> _GIVEN DATA_:
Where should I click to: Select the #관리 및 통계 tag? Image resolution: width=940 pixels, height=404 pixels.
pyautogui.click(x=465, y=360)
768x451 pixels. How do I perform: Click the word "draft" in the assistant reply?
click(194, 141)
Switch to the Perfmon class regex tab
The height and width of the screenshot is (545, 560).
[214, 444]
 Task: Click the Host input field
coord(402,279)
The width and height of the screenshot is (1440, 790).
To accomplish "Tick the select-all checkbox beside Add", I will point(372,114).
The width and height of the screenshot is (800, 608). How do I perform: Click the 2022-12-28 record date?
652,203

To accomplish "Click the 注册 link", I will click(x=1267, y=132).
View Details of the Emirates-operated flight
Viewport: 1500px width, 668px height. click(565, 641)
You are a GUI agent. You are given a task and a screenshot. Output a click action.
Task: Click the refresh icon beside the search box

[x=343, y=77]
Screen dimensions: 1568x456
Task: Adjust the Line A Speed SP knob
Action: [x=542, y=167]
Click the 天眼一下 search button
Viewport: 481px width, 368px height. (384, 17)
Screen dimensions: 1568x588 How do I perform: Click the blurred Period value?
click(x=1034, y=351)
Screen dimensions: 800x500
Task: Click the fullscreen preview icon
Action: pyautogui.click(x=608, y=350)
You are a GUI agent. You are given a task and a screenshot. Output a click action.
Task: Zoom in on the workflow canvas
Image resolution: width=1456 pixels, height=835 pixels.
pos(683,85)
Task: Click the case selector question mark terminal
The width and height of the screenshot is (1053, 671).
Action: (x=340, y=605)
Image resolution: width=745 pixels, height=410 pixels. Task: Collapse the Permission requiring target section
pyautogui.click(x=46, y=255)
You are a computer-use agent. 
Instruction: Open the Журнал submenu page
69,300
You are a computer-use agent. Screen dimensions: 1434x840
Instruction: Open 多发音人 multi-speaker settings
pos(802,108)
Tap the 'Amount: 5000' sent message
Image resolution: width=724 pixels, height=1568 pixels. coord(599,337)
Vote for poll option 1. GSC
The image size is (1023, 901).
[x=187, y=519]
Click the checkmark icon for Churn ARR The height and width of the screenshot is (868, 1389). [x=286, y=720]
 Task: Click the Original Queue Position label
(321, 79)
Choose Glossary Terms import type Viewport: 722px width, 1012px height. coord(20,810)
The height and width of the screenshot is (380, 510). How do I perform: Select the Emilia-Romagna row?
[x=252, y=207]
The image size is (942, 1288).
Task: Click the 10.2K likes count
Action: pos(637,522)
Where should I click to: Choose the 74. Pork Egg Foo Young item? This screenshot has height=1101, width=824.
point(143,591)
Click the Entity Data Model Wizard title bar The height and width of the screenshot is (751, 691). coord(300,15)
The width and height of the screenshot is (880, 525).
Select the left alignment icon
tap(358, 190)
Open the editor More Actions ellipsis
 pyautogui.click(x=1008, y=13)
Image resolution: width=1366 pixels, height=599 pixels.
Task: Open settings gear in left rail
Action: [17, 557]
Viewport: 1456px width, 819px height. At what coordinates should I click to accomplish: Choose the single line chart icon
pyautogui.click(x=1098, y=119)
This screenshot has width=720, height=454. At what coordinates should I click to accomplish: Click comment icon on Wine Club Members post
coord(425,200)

> _TASK GOAL_: Transcribe all of the records above line by line, without changing a single character.

> _FINISHED ANSWER_:
Where should I click to: Select the #관리 및 통계 tag? Image resolution: width=940 pixels, height=404 pixels.
pyautogui.click(x=465, y=360)
768x451 pixels. How do I perform: Click the word "draft" in the assistant reply?
click(194, 141)
Switch to the Perfmon class regex tab
The height and width of the screenshot is (545, 560).
[214, 444]
 Task: Click the Host input field
coord(402,279)
The width and height of the screenshot is (1440, 790).
To accomplish "Tick the select-all checkbox beside Add", I will point(372,114).
The width and height of the screenshot is (800, 608). How do I perform: Click the 2022-12-28 record date?
652,203

To accomplish "Click the 注册 link", I will click(x=1267, y=132).
View Details of the Emirates-operated flight
Viewport: 1500px width, 668px height. click(565, 641)
You are a GUI agent. You are given a task and a screenshot. Output a click action.
Task: Click the refresh icon beside the search box

[x=343, y=77]
Screen dimensions: 1568x456
Task: Adjust the Line A Speed SP knob
Action: [x=542, y=167]
Click the 天眼一下 search button
Viewport: 481px width, 368px height. (384, 17)
Screen dimensions: 1568x588 How do I perform: Click the blurred Period value?
click(x=1034, y=351)
Screen dimensions: 800x500
Task: Click the fullscreen preview icon
Action: pyautogui.click(x=608, y=350)
You are a GUI agent. You are given a task and a screenshot. Output a click action.
Task: Zoom in on the workflow canvas
Image resolution: width=1456 pixels, height=835 pixels.
pos(683,85)
Task: Click the case selector question mark terminal
The width and height of the screenshot is (1053, 671).
Action: (x=340, y=605)
Image resolution: width=745 pixels, height=410 pixels. Task: Collapse the Permission requiring target section
pyautogui.click(x=46, y=255)
You are a computer-use agent. 
Instruction: Open the Журнал submenu page
69,300
You are a computer-use agent. Screen dimensions: 1434x840
Instruction: Open 多发音人 multi-speaker settings
pos(802,108)
Tap the 'Amount: 5000' sent message
Image resolution: width=724 pixels, height=1568 pixels. coord(599,337)
Vote for poll option 1. GSC
The image size is (1023, 901).
[x=187, y=519]
Click the checkmark icon for Churn ARR The height and width of the screenshot is (868, 1389). [x=286, y=720]
 Task: Click the Original Queue Position label
(321, 79)
Choose Glossary Terms import type Viewport: 722px width, 1012px height. coord(20,810)
The height and width of the screenshot is (380, 510). How do I perform: Select the Emilia-Romagna row?
[x=252, y=207]
The image size is (942, 1288).
Task: Click the 10.2K likes count
Action: pos(637,522)
Where should I click to: Choose the 74. Pork Egg Foo Young item? This screenshot has height=1101, width=824.
point(143,591)
Click the Entity Data Model Wizard title bar The height and width of the screenshot is (751, 691). coord(300,15)
The width and height of the screenshot is (880, 525).
Select the left alignment icon
tap(358, 190)
Open the editor More Actions ellipsis
 pyautogui.click(x=1008, y=13)
Image resolution: width=1366 pixels, height=599 pixels.
Task: Open settings gear in left rail
Action: [17, 557]
Viewport: 1456px width, 819px height. At what coordinates should I click to accomplish: Choose the single line chart icon
pyautogui.click(x=1098, y=119)
This screenshot has width=720, height=454. At what coordinates should I click to accomplish: Click comment icon on Wine Club Members post
coord(425,200)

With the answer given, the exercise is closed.